### [Task instructions]
Please reproduce everything from the line containing "Viewport: 428px width, 265px" down to the line containing "Select Arcfra Cloud", both included, substituting "Rotterdam" for "Amsterdam" and leaving the rest unchanged.

(Word and element locating data)
+--

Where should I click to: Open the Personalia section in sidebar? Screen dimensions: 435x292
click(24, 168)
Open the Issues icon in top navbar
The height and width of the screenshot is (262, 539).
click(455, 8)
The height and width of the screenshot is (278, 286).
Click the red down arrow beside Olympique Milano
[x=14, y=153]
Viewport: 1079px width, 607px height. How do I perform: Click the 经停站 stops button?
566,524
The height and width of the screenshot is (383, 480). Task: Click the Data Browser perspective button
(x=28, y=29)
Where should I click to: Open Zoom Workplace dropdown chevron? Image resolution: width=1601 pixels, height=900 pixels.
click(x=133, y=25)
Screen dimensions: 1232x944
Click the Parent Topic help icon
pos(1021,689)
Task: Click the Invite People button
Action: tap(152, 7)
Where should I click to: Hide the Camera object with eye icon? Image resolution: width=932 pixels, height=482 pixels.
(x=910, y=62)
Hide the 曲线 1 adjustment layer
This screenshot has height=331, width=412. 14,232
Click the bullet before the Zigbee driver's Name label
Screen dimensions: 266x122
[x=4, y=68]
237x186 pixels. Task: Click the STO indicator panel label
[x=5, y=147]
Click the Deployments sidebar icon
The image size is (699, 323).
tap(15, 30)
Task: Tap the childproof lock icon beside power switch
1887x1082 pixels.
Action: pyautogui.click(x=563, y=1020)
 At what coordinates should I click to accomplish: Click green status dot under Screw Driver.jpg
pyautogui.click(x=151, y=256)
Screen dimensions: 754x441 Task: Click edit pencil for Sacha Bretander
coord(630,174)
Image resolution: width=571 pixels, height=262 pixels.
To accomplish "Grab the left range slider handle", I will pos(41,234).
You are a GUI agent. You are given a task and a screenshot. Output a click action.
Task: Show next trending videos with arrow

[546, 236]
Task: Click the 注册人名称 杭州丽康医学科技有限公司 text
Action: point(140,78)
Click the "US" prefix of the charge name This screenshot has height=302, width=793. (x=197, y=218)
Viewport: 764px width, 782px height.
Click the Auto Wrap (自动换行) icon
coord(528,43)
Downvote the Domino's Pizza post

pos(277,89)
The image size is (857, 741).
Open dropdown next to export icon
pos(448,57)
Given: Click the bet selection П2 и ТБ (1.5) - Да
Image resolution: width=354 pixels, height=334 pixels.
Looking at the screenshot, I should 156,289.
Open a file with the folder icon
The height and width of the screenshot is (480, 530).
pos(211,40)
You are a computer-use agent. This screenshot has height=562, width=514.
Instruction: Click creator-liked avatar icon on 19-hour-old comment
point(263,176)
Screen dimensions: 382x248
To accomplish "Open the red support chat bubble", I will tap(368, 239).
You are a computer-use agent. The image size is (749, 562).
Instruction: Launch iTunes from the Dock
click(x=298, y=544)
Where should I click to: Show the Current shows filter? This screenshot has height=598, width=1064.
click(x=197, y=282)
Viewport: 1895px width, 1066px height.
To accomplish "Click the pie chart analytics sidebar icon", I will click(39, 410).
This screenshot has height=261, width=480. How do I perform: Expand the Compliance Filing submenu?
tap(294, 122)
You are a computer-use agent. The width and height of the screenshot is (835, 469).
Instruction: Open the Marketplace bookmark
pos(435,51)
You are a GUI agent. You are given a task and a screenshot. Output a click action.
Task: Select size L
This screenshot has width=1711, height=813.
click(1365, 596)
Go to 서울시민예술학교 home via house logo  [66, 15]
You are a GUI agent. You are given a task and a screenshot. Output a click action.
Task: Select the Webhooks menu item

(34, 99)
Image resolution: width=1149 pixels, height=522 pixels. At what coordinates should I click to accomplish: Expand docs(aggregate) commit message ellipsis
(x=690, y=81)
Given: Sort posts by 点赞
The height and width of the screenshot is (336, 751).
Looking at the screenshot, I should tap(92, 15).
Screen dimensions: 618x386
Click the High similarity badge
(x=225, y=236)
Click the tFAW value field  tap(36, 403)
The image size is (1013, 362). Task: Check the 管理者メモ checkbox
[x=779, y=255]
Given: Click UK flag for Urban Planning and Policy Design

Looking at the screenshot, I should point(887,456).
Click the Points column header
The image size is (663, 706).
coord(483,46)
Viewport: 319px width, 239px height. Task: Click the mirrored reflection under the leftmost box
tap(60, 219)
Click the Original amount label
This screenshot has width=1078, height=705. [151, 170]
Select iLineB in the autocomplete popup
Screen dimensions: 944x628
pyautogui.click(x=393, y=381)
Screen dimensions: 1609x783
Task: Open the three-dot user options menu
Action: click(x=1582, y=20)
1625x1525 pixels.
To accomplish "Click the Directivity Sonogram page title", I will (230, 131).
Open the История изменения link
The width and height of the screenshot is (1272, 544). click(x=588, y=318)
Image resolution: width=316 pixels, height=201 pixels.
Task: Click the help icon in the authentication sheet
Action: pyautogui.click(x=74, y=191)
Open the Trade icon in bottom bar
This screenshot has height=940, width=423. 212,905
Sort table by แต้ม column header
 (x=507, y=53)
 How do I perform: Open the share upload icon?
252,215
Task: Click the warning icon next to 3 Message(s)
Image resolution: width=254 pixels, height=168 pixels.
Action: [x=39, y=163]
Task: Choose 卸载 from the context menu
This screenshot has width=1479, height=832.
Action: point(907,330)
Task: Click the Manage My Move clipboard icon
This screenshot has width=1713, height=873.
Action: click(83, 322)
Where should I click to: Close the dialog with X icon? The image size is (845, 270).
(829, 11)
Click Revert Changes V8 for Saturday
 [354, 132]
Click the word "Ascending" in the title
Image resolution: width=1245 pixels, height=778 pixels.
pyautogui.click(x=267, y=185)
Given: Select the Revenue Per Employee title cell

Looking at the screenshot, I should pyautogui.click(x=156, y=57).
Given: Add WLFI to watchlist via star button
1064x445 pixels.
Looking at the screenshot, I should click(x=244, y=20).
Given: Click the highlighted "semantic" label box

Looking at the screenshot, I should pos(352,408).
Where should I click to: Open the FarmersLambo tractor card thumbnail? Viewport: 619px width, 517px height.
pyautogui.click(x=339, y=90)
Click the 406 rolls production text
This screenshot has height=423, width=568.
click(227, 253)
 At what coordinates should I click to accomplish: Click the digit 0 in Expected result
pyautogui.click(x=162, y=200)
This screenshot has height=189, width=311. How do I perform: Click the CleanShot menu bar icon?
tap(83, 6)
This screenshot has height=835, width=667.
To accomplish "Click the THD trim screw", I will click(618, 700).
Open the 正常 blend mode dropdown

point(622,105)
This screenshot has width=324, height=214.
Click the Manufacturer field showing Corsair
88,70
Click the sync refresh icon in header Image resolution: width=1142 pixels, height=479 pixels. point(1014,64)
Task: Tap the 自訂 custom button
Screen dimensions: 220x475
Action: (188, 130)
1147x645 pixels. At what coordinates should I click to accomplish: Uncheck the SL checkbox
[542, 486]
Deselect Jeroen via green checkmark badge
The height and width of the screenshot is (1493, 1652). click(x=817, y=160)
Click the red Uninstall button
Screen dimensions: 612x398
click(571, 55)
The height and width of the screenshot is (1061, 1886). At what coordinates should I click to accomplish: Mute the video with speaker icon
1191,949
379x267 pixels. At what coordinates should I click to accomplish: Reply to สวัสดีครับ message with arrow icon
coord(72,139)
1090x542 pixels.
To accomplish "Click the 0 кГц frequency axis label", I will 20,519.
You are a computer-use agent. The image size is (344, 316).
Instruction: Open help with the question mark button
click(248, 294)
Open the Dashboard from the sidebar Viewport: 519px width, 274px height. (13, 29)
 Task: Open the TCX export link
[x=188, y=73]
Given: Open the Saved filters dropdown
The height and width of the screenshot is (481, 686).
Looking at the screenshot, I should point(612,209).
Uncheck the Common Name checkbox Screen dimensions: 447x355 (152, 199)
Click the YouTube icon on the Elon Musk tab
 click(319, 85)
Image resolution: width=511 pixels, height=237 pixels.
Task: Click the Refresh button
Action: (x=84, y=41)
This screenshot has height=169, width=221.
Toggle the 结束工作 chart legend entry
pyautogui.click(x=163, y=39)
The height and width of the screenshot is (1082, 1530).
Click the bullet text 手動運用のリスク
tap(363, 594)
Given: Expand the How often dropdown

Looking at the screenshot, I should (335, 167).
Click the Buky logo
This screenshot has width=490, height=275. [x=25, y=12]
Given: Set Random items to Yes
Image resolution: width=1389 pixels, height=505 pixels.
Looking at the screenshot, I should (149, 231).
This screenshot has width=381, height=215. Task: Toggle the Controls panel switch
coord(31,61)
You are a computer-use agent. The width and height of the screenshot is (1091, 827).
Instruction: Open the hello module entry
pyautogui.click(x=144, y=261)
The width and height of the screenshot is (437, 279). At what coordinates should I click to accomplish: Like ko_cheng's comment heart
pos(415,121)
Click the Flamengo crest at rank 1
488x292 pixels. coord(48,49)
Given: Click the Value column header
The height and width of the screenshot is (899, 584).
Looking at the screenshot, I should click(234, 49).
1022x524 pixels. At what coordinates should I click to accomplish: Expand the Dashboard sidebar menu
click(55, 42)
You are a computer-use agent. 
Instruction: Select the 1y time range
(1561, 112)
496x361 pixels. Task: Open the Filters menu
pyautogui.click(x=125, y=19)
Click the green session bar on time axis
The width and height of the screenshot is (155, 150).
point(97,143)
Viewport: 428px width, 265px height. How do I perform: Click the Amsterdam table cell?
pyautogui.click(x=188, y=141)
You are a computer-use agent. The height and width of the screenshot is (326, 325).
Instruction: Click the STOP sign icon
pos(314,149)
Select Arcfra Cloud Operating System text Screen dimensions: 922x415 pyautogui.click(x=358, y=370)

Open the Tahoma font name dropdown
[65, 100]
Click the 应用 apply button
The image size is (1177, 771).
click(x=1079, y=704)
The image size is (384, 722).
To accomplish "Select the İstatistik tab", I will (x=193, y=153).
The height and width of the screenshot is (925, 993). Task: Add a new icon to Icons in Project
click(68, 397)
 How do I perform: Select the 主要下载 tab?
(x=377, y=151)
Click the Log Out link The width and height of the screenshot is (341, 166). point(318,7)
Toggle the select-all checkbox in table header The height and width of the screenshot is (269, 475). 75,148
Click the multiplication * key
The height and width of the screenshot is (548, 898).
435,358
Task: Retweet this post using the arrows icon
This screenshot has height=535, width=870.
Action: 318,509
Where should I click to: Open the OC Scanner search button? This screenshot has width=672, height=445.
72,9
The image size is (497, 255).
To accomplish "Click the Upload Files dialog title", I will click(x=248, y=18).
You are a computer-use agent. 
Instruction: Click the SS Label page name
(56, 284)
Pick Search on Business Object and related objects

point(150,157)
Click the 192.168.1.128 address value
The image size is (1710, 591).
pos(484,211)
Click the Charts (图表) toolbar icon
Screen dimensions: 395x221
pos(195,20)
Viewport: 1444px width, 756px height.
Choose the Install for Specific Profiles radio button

+--

### [Reply to the task]
Viewport: 428px width, 265px height. How do I perform: Click the Rotterdam table cell?
pyautogui.click(x=188, y=141)
You are a computer-use agent. The height and width of the screenshot is (326, 325).
Instruction: Click the STOP sign icon
pos(314,149)
Select Arcfra Cloud Operating System text Screen dimensions: 922x415 pyautogui.click(x=358, y=370)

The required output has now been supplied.